Items listed in a dataset
○ ○ ○ ○ ○

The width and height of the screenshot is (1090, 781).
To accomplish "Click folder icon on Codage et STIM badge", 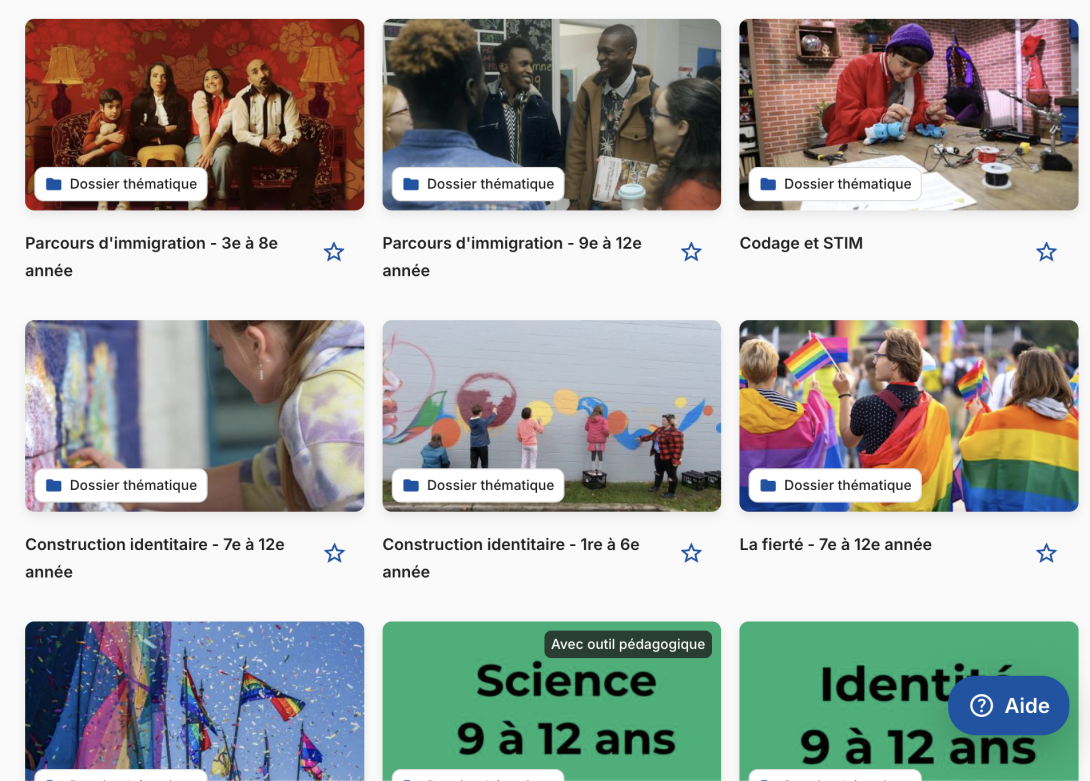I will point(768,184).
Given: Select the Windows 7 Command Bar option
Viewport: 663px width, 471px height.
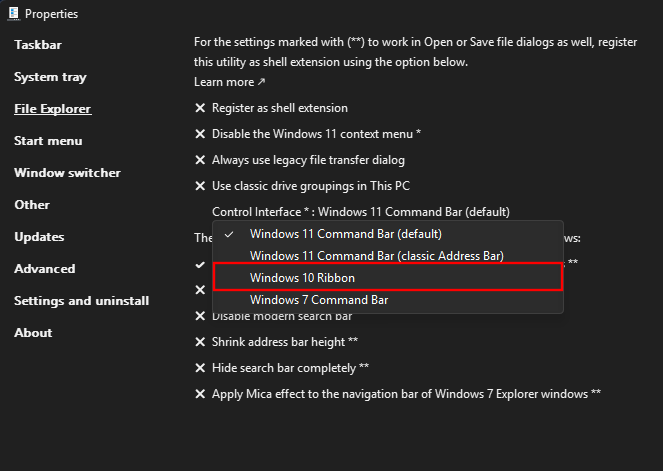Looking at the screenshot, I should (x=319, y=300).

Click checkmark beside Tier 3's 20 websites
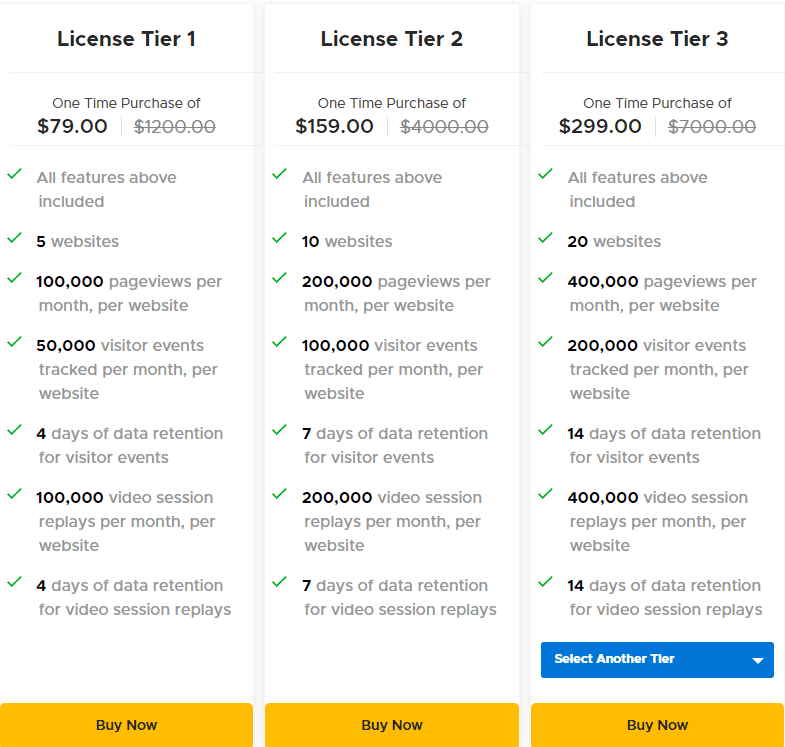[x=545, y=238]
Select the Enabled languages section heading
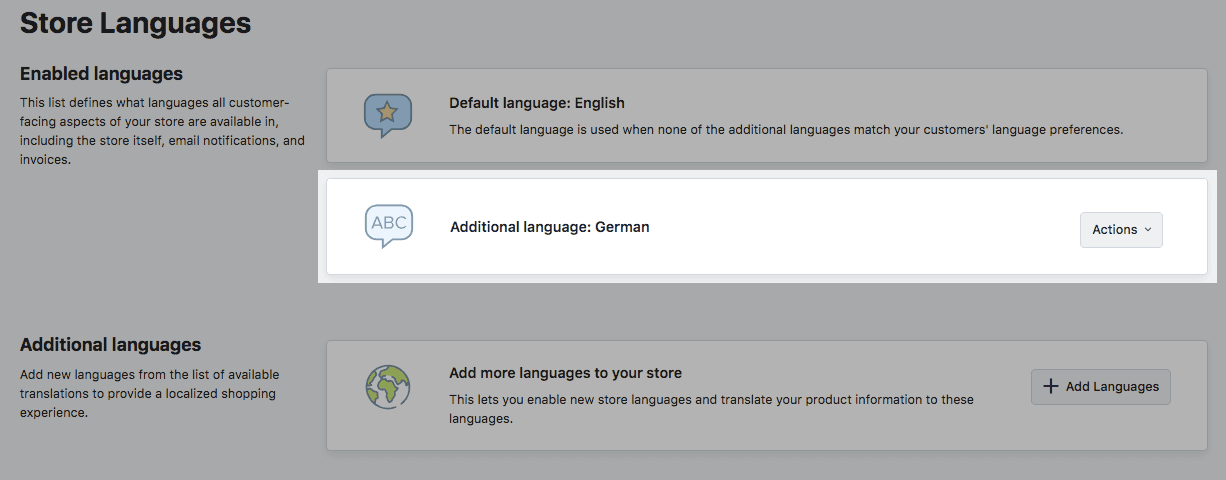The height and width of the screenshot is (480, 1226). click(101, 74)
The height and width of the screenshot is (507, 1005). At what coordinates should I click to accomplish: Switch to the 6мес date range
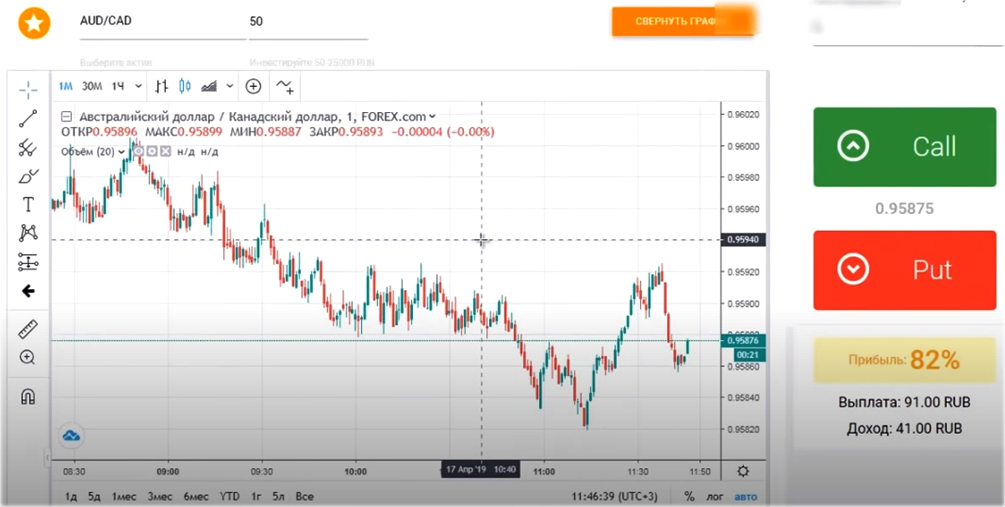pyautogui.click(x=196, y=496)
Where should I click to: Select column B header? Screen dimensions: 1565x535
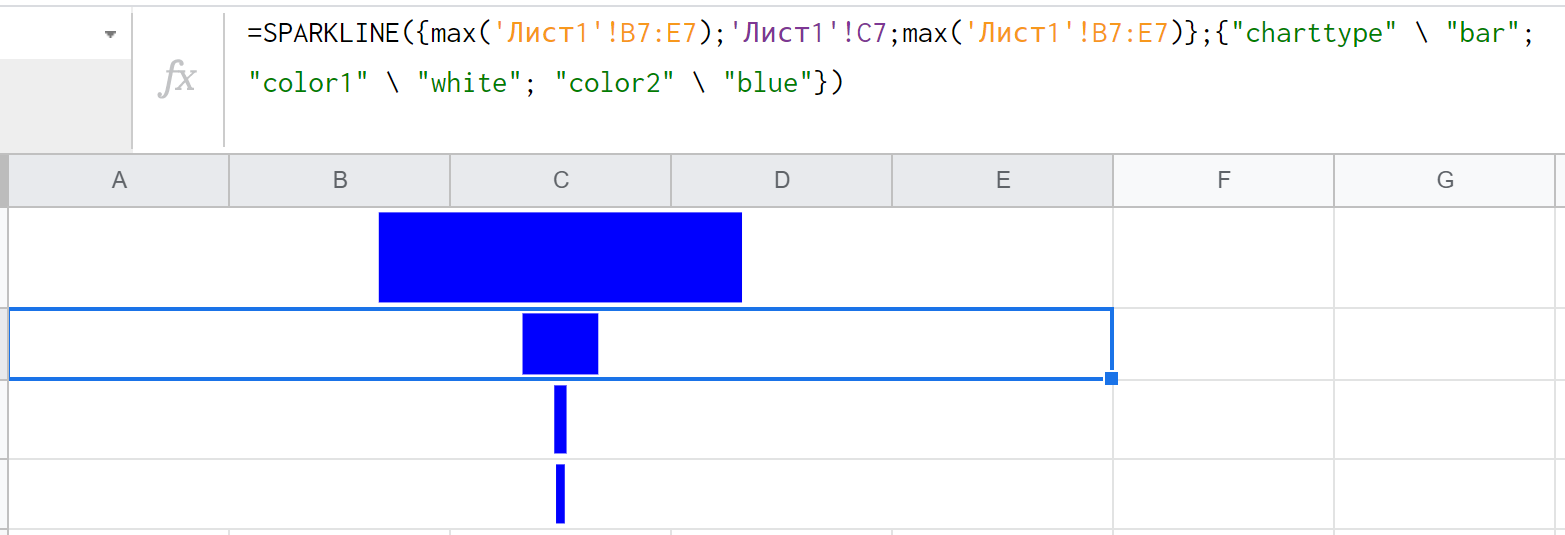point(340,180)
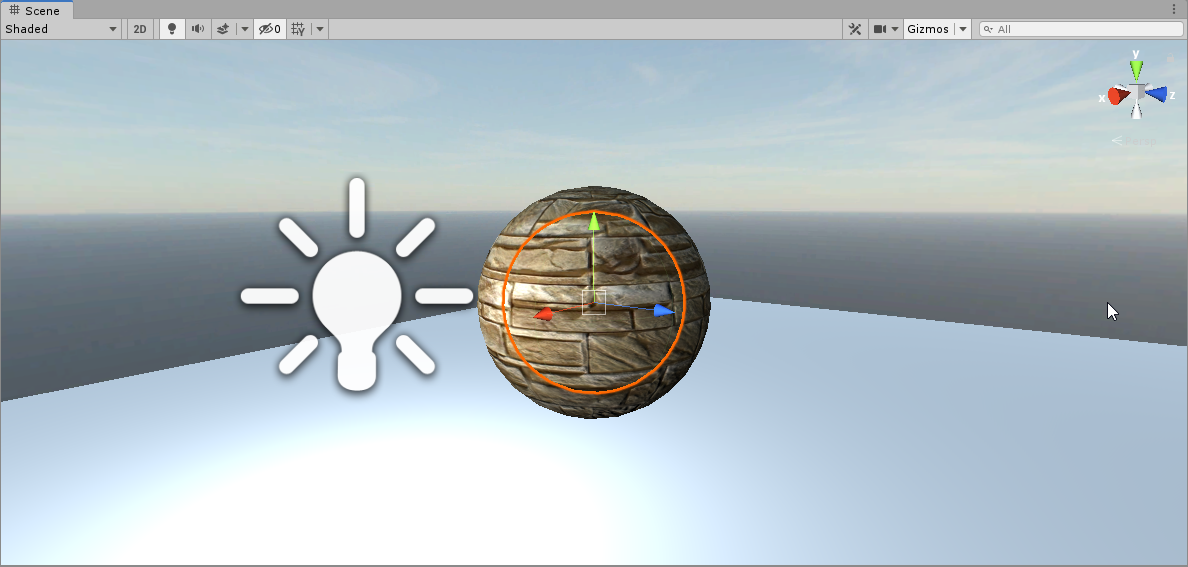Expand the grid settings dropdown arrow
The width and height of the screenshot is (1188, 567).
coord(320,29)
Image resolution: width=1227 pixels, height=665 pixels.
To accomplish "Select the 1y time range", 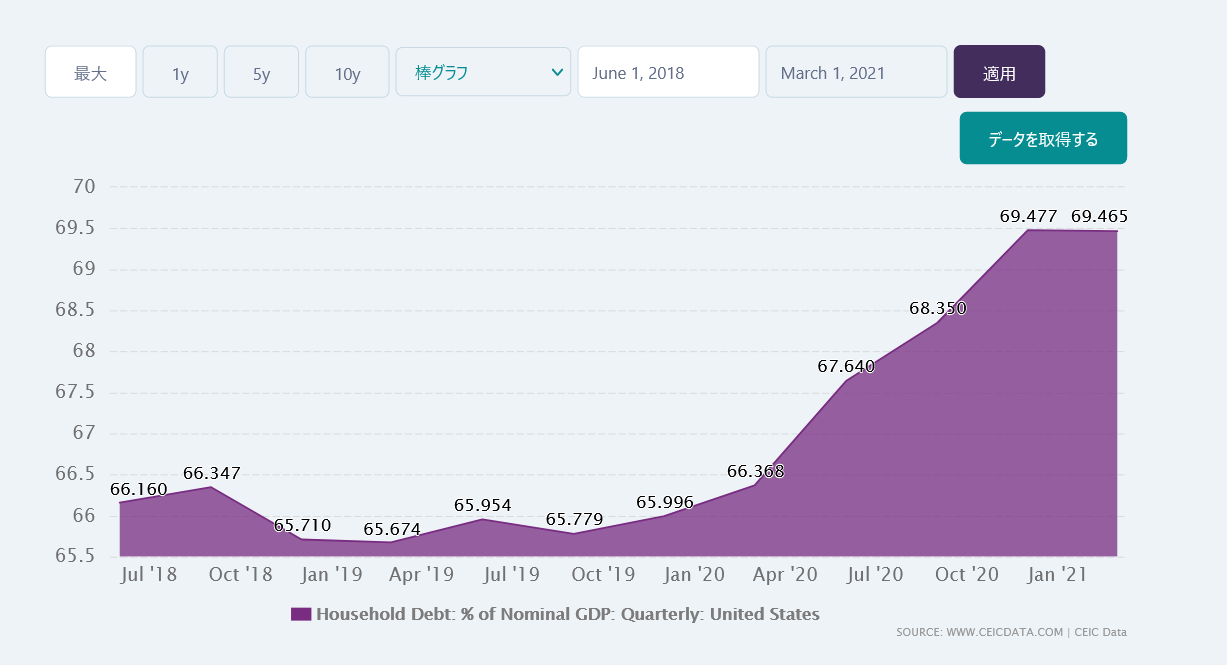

○ ○ ○ ○ ○

PROBLEM REQUIREMENTS —
Pictures must be left out of the answer, which should be exactly the lines from the one holding "The height and width of the screenshot is (507, 1005)." through the last line of the entries above, both included; please add nothing.

RESULT OF THIS TASK —
The height and width of the screenshot is (507, 1005). At what coordinates should I click to accomplish: Switch to the 6мес date range
pyautogui.click(x=196, y=496)
Where should I click to: Select column B header? Screen dimensions: 1565x535
point(340,180)
Expand the grid settings dropdown arrow
The width and height of the screenshot is (1188, 567).
coord(320,29)
Image resolution: width=1227 pixels, height=665 pixels.
To accomplish "Select the 1y time range", 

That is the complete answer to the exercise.